On the existence of bound states in SIMP dark sectors

Abstract: In strongly interacting massive particle (SIMP) scenarios, dark matter is comprised of stable dark pions whose $3\to 2$ or $4\to 2$ reactions set the dark matter relic abundance. Recent work has shown that shallow two-pion bound states significantly affect the freeze-out, but did not establish whether such states actually form. In this work we demonstrate that a scalar isosinglet bound state does exist in a well-defined region of parameter space by solving an on-shell Lippmann--Schwinger equation in a chiral-unitary framework and analyzing the $S$-wave $ππ$ amplitude in the complex energy plane.

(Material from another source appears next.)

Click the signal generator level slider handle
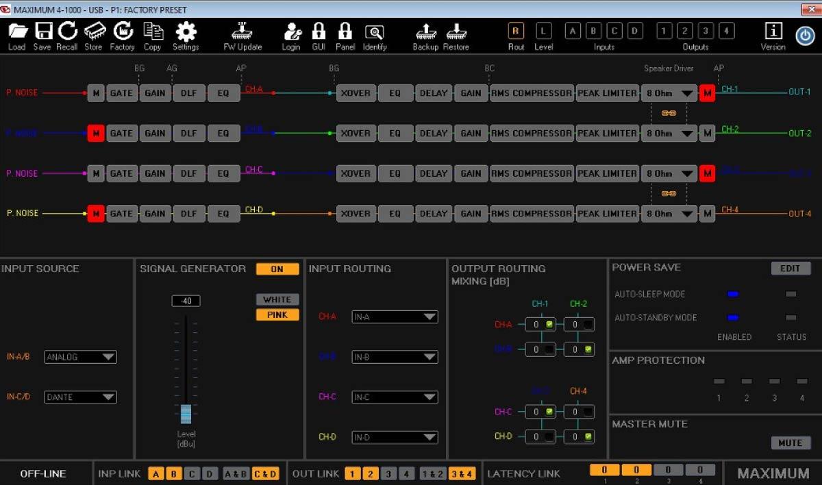 186,414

We determine the range of $m_π/f_π$ for which a pole appears below the two-pion threshold, extract the corresponding residue, and, in the non-relativistic limit, obtain the bound-state wave function at the origin, $|Ψ(0)|$, which controls bound-state-assisted annihilation and decay rates relevant for catalyzed freeze-out. Comparing this T-matrix based result with variational estimates using simple finite-range potentials, we find agreement within order-one factors for shallow binding. For binding energies of order the freeze-out temperature, $E_B \sim m_π/20$, we obtain $|Ψ(0)|\sim \mathcal{O}(0.1)\,m_π^{3/2}$, thereby supporting the parametric assumptions used in previous phenomenological analyses.